ドラゴン・テイル【外伝】



 いつの間にか、人間は深い眠りに落ちていた。






 新緑が満ちる小高い所に立っている。

 麓(ふもと)に広がる町が懐かしい。
 ここはどこだ?

 雲が、風が、まるでその町に吸い寄せられるように流れていく。


 それがすごく印象的で、男はその景色に見入っていた。



 遠くから走り寄ってくるのは、女性。

 茶色の髪を風に揺らし、嬉しそうに笑いながら。
 それなのに、目には涙を溜めている。



 ─俺は、あの女性を知っている……。



 あれは…………あの女性は………。






「うぉぃッ! 起きろよ」

 突然聞こえた声に、辺りが暗転する。

 重い瞼の感覚がはっきり伝わってきた。

 目を開くと、メシを取りに行くと言って出て行ったヴァルザックの顔。

「……なんだ。

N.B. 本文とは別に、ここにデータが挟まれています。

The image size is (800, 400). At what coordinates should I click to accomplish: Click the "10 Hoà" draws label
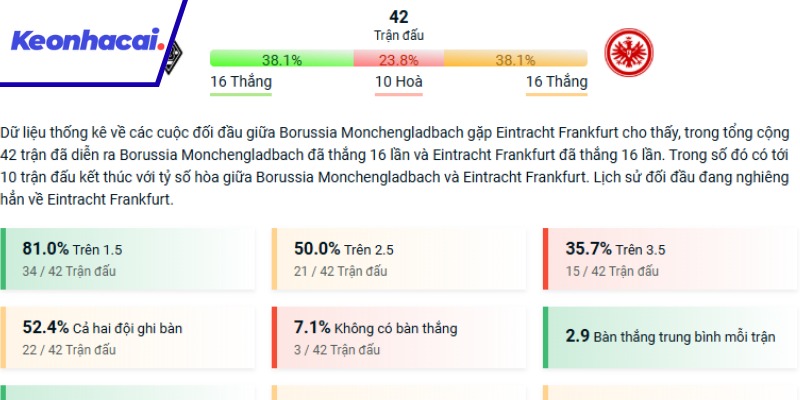398,82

もう戻ってきたのか…?」

 人間の言葉に、ヴァルザックは驚いた顔をし、次いでため息を吐いた。

「もうってお前……俺が出てってから三時間くらい経ってんだぞ?」

 見ると、ヴァルザックの背後には火がたかれ、その上にある石鍋のようなものからグツグツと音が聞こえる。

「…すまん……夢を見ていたようだ…」

 人間が目を覚ました事を確認したヴァルザックは、木をくり抜いて作った器に石鍋の中身を取り分けながら言った。